* [Your instructions]
Write a continuation of the text below, on Ukraine's options for striking the bridge over the Kerch Strait, starting after its last sentence.

* [Excerpt]
- - - - -

European missiles also have problems. Previous attacks on smaller bridges in Crimea show that a British Storm Shadow missile can put a big hole in a bridge’s roadway, but it would take a large salvo of multiple missiles repeatedly hitting weak points on the piers to do permanent damage. Western and Ukrainian officials have not said publicly how many cruise missiles have been transferred to Ukraine this year. Reports, however, suggest that Washington supplied only about 20 ATACMS missiles to Kyiv in the first tranche in October 2023, some of which have already been used in attacks on Russian military targets. Ukraine, therefore, likely does not have enough missiles to carry out the kind of massive, concentrated attack that would be needed to destroy a pier.

Germany’s Taurus cruise missile, designed with a two-stage bunker-busting warhead, may have the greatest chance of fatally damaging one or more bridge piers. The first-stage explosion might weaken outer layers of a pier, foundation, or joint, allowing the second-stage warhead to penetrate deeper and maximize destructiveness. But much to Kyiv’s frustration, Berlin has refused to send the Taurus for fear of Russian counterescalation. These fears are overblown: contrary to expectations at the start of the war, Putin has time and again refrained from escalating beyond conventional attacks on Ukrainian targets. Nor has he launched counterattacks against any of the NATO countries supporting Ukraine. The Ukrainian government and people know full well that Putin would seek revenge if his bridge were destroyed, but they are the ones who would bear the cost of his vengeance. If that is a price they are willing to pay to free Crimea from Russian occupation, they should be given the means to do so.

The most reliable way to completely destroy the bridge would be an engineered demolition using explosive charges placed directly on the bridge at critical points, as is done in controlled civil demolitions. But this requires unimpeded access to the bridge, which Ukrainian forces do not have. There can, however, be little doubt that destroying the bridge will be one of the first things Ukrainian engineers will do if they liberate the Crimean Peninsula, ensuring that it can never be used to support Russian aggression again.

GIVE THEM THE TOOLS
Until then, Ukraine must continue to target the bridge with all means available—even if only to temporarily disable it—to disrupt road and rail traffic. ATACMS missiles with unitary warheads could allow Ukraine to regularly strike the more vulnerable spans of the bridge, compelling security and repair crews to be present and vigilant and adding to Russia’s logistical burden. Although they would not permanently sever this crucial supply line, such attacks would dilute the strategic advantage Russia’s war machine derives from its occupation of the peninsula. The more missiles Ukraine is given to disrupt the Russian lifeline over the Kerch Strait, the faster it can degrade Russian defenses and set the conditions for future offensive gains.

- - - - -

* [Data for analysis]
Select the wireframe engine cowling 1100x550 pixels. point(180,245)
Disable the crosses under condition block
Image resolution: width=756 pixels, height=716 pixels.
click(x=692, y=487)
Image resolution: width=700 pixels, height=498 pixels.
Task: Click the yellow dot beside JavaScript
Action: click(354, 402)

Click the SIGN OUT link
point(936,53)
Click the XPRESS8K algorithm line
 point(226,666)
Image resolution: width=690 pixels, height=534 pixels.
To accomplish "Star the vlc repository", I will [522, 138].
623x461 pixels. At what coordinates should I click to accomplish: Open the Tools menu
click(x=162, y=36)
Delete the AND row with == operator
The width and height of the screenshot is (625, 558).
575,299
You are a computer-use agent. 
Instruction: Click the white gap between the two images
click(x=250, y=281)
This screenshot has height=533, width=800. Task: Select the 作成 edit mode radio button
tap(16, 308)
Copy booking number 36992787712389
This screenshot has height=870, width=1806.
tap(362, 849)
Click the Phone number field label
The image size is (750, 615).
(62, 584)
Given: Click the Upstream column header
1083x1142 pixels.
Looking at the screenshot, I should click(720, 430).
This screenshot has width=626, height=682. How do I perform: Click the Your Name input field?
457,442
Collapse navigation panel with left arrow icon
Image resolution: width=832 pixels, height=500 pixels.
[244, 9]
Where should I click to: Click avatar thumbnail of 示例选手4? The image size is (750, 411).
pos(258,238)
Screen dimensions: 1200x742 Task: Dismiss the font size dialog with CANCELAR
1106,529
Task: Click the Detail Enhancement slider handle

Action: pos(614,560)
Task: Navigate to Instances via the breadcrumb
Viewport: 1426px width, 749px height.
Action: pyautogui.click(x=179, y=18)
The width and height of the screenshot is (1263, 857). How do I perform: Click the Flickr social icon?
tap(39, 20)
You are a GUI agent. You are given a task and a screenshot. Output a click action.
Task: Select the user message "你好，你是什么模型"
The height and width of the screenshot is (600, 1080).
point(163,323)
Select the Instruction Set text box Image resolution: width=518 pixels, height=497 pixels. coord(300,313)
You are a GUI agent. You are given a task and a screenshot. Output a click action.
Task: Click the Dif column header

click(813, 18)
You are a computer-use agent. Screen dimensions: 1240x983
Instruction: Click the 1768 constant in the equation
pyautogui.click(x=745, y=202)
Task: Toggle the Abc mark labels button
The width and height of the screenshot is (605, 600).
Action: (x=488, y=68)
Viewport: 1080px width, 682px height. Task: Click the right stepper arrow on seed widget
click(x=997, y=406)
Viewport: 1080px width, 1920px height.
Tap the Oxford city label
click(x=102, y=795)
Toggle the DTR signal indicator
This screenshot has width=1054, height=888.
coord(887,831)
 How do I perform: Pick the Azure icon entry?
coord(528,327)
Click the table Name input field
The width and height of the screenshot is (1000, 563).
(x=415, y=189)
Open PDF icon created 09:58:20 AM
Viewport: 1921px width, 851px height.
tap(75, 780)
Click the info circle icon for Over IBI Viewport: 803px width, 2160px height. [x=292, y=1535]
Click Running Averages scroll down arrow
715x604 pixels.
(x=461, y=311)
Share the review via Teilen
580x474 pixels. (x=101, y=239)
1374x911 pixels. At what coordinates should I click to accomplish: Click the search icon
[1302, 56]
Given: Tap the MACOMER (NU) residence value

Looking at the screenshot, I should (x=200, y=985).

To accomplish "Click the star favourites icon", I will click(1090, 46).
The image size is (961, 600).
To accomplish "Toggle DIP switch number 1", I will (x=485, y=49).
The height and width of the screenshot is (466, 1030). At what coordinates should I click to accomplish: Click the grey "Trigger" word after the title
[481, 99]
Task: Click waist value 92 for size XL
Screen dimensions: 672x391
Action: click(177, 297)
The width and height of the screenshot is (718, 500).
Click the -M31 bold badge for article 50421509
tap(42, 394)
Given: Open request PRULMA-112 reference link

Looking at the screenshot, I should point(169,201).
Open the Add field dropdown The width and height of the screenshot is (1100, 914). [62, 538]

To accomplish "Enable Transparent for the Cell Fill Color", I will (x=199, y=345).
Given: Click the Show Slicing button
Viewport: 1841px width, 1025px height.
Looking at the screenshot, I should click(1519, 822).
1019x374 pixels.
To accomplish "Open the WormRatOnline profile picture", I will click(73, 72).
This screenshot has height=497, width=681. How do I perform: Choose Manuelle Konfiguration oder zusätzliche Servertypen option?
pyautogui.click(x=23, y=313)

- - - - -

* [Answer space]
It is evident that Russia is worried about this risk. Recent reports in The Washington Post reveal that Moscow has been in secret talks with China to explore the feasibility of digging a tunnel under the Kerch Strait. Such a project would be expensive, technically difficult, and dangerous because of the seismic activity in the region. It would also take years to complete, should Moscow and Beijing attempt such folly. But in the meantime, the United States can—and should—do more to supply Ukraine with the weapons necessary to severely undermine Russian military operations in Crimea.

Just as important, Washington should intensify its diplomatic efforts to convince the German government to provide Ukraine with Taurus missiles. Although the Biden administration’s request for more aid to Ukraine may be stalled by budgetary gridlock in the U.S. Congress, there is no reason why the president and his administration should not pull every lever of influence to coax Germany and other NATO allies to step up their support of Ukraine at this critical moment.

Many Western leaders proclaim that they will support Ukraine’s war effort for as long as it takes. This is a flawed conception of victory. Instead, they must do whatever it takes to help Ukraine defeat Russia as quickly as possible. Disabling the Crimean bridge, although a tall order, is within reach if Kyiv is given the right tools for the job.